Objective: To assess whether suppression of ovarian function by a gonadotrophin releasing hormone (GnRH) analogue could assist in the diagnosis of chronic pelvic pain in women with residual ovaries.
Design: Uncontrolled, observational study.
Setting: District general hospital (seven women) and teaching hospital (one woman).
Setting: Eight women with residual ovaries and chronic pelvic pain.
Interventions: Goserelin 3.6 mg every 28 days was used followed by surgery to remove residual ovaries.
Main outcome measures: The women's response to goserelin and surgery (12 months or more post-operatively) was assessed clinically. RESULTS. Goserelin was associated with resolution of pelvic pain in the six women who obtained relief of pain with oophorectomy. The only woman who did not respond to goserelin also failed to gain relief with surgery. One woman who responded to goserelin declined surgery.

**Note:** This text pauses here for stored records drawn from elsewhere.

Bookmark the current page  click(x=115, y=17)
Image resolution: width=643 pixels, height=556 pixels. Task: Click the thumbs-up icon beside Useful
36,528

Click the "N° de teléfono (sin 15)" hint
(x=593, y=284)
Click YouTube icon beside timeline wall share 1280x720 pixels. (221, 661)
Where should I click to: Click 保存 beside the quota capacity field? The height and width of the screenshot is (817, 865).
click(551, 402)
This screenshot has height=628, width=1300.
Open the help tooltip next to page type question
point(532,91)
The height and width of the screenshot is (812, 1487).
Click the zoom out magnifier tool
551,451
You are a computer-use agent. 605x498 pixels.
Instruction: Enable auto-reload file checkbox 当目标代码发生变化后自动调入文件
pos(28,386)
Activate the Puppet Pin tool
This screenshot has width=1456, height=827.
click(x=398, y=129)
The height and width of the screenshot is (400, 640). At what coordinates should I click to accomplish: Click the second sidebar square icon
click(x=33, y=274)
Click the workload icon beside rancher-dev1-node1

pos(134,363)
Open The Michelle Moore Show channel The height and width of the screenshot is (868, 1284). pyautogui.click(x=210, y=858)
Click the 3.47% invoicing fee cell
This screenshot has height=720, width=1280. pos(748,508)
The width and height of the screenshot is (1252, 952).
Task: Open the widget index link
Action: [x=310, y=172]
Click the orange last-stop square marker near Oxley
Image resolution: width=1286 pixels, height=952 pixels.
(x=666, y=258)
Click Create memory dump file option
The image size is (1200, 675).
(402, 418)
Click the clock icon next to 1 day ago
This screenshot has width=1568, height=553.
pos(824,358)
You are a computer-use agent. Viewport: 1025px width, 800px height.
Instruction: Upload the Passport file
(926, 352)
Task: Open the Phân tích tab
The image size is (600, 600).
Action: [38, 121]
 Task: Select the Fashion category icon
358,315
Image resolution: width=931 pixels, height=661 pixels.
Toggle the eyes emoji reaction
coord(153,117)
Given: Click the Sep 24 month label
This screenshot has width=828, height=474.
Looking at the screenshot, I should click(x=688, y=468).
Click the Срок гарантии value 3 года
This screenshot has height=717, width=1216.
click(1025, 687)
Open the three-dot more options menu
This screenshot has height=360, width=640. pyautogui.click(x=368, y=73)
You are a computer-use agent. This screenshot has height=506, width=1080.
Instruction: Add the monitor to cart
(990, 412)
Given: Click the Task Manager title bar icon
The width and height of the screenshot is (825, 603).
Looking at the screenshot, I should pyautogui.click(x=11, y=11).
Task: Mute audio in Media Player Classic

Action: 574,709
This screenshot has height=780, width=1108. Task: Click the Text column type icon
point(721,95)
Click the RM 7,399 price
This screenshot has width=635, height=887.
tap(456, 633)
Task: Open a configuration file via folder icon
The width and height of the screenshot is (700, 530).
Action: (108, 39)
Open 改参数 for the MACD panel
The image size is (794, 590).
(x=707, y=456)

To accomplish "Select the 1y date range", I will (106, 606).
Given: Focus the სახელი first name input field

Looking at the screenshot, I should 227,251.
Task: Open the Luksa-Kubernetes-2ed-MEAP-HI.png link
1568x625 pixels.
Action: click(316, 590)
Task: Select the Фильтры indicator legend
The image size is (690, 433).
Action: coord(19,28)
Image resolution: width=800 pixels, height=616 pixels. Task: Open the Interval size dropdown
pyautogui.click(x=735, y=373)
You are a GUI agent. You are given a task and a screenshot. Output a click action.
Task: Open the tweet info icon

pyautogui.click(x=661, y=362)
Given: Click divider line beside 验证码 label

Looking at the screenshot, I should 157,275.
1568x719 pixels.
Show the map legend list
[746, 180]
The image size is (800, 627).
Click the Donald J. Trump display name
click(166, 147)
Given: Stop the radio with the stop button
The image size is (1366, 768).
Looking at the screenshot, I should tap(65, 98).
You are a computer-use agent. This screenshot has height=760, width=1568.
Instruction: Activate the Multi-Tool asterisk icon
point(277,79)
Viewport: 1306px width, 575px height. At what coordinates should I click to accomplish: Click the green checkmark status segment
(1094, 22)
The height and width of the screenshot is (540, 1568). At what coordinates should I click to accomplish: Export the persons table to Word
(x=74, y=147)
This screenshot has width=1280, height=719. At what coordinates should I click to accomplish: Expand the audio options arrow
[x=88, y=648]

Conclusions: Suppression of ovarian function by GnRH analogues may allow differentiation of pelvic pain caused by the residual ovary syndrome from other causes. This would enable selection of cases likely to benefit from surgery, avoiding potentially difficult surgery in women who will gain little or no relief of symptoms with surgery. Only eight cases are reported and a randomised controlled trial would be required to determine the place of GnRH agonists in the treatment of the residual ovary syndrome.